Material to process START

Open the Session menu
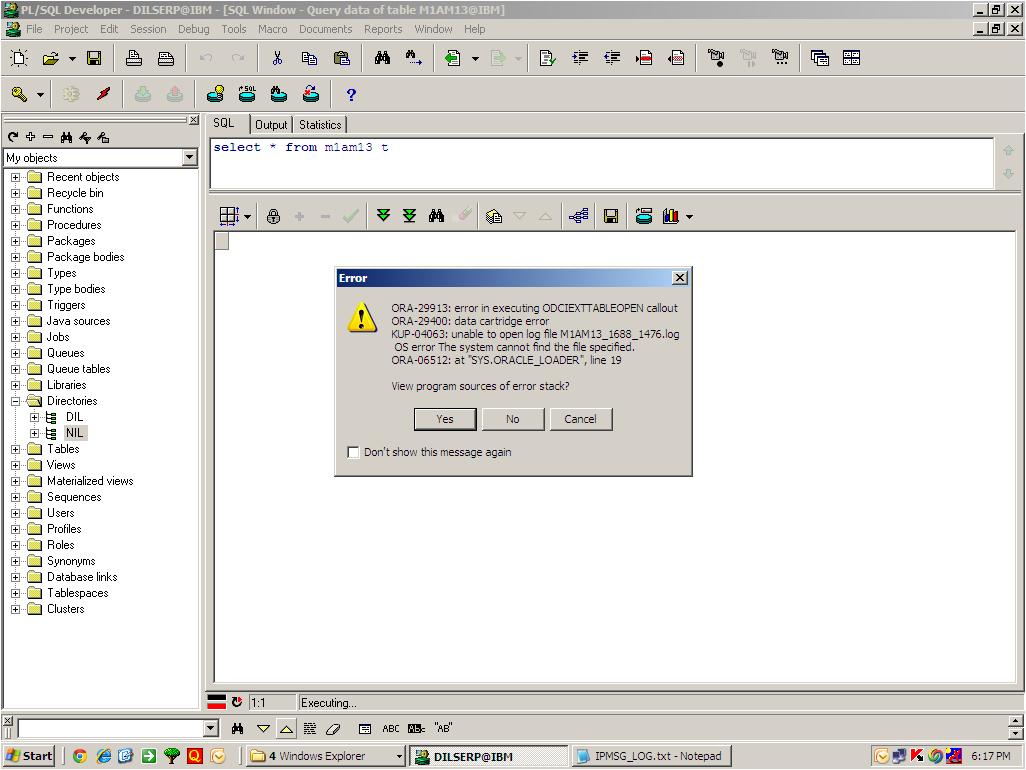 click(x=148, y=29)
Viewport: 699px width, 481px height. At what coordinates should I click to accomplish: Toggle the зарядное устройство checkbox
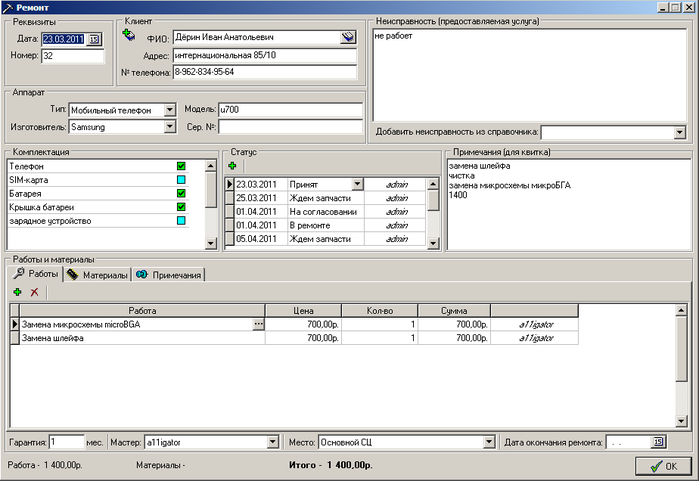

Material to process END
Material to process START

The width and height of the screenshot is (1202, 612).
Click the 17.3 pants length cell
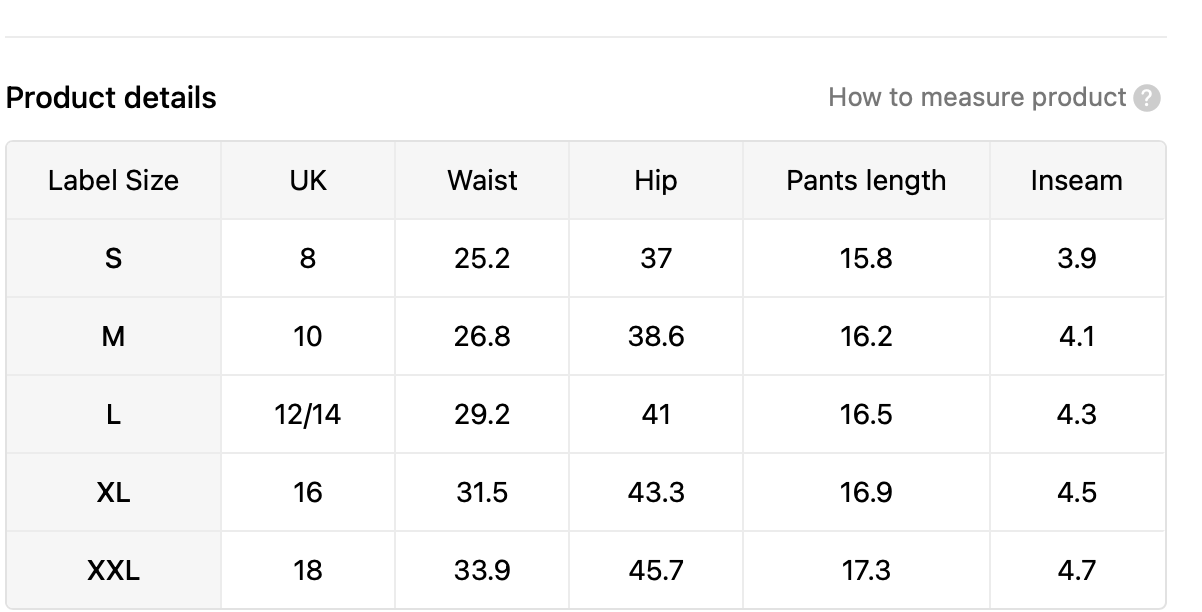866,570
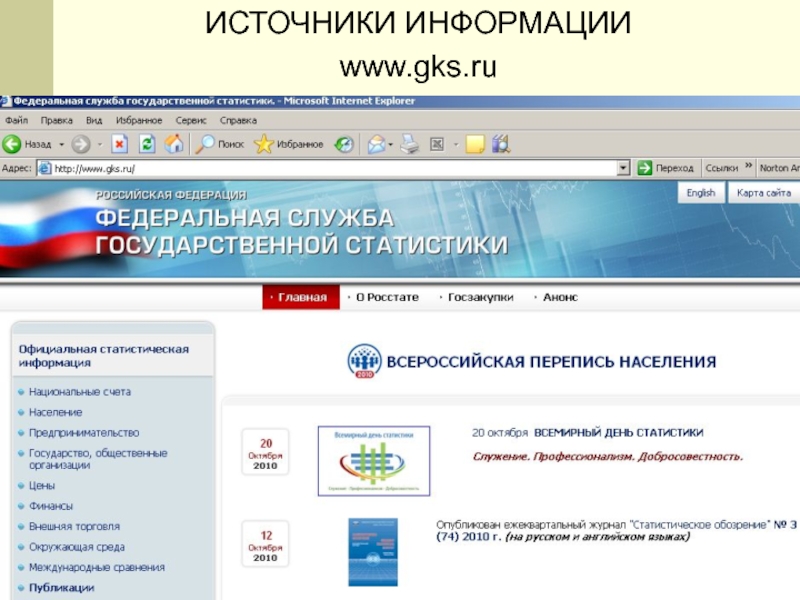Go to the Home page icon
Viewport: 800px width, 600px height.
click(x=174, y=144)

Material to process END

▸ **Exercise objective**
Please copy out from the data above, without any picture, exactly the lines running from the one that holds "Open the Session menu" through the one that holds "Viewport: 699px width, 481px", and nothing beyond them.

▸ **Finished exercise**
Open the Session menu
 click(x=148, y=29)
Viewport: 699px width, 481px height. At what coordinates should I click to accomplish: Toggle the зарядное устройство checkbox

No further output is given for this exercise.